I'm new to this forum.
I'm aiming to identify binding sites for a transcription factor. As no one has a good antibody against it, and in vivo expression is thought to be probably mainly embryonal, we use exogenous expression by transfecting with a V5-tagged construct instead.
I am trying qPCR with a few primer pairs: One in GAPDH promoter, two in macrosatellites, one of which contains the gene that encodes my TF, and the promoter and 3' UTR of a putative target for my TF.
Now, a control ChIP with H3-Acetylation antibodies pulls out the GAPDH promoter region quite efficiently, I get about 40 fold enrichment over IgG, or 2% of Input - I think the ChIP is probably working ok.
On my V5 antibody IPs, I get next to no signal in non-transfected cells for any of my primers tested (as I would expect).

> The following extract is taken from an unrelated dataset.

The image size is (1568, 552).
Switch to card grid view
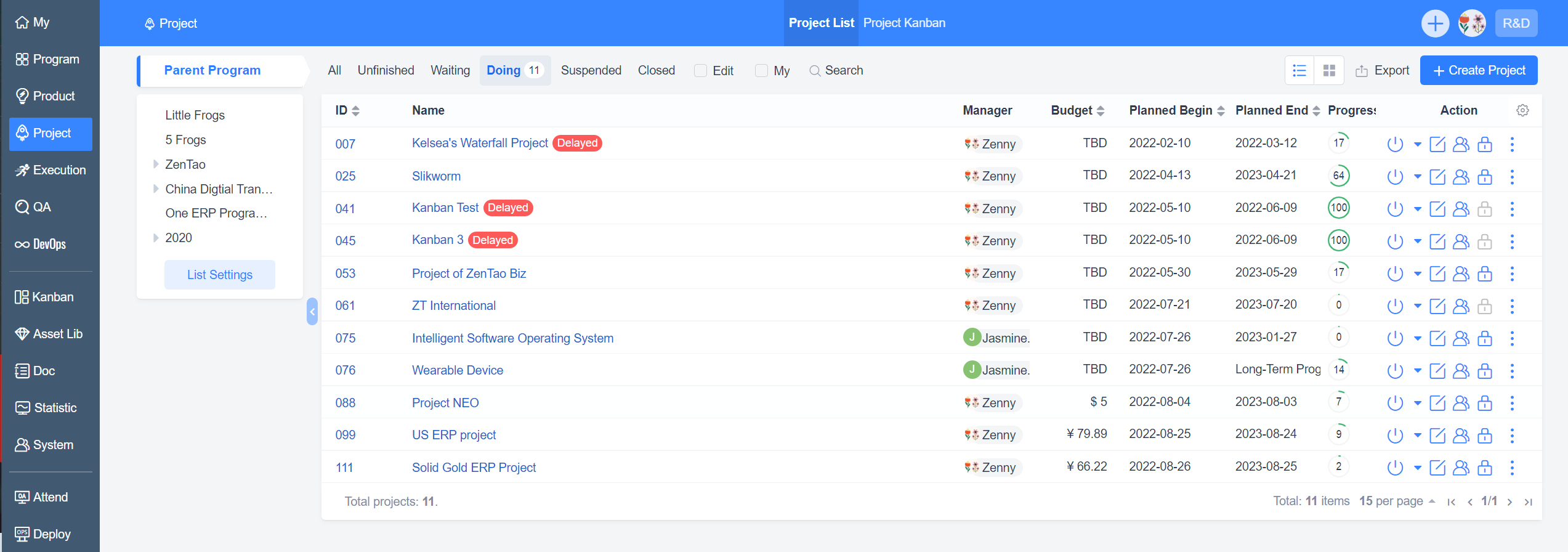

However, in my transfected cells I get a good enrichment for all my 5 primer pairs (about 10 fold compared to IgG, or about 0.5% of Input).
Because the difference between non-transfected and transfected cells is huge, I think it's not non-specific antibody binding, but rather non-specific protein binding. As I'm driving high levels of epxression from pcDNA3.1 with strong CMV promoter, I worry that I simply have so much protein that I just cross-link it to absolutely everything... Making my quest to find some binding targets (which we want to to by cloning of ChIPed DNA and eventually ChIP-Seq) impossible.
Any ideas? Why do you think I get enrichment everywhere? What could I do to solve this?
One of my main problems is that we do not have a definite positive control where we know my protein binds. But I worry that if I clone & sequence ChIPed DNA at this stage, all I'm going to pull out is a random pool of sequence that won't allow me to pick some nice targets.
Also, suggestions for a good negative control region are welcome.